- [Aim of the task]:
Present every line of the items below as a numbered list, leaving out any blank lines.

* start Source material *

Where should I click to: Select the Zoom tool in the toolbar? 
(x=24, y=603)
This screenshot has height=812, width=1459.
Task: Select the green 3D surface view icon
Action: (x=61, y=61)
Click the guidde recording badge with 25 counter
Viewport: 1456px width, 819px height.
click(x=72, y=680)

* end Source material *

- [Exercise solution]:
1. Where should I click to: Select the Zoom tool in the toolbar? 
2. (x=24, y=603)
3. This screenshot has height=812, width=1459.
4. Task: Select the green 3D surface view icon
5. Action: (x=61, y=61)
6. Click the guidde recording badge with 25 counter
7. Viewport: 1456px width, 819px height.
8. click(x=72, y=680)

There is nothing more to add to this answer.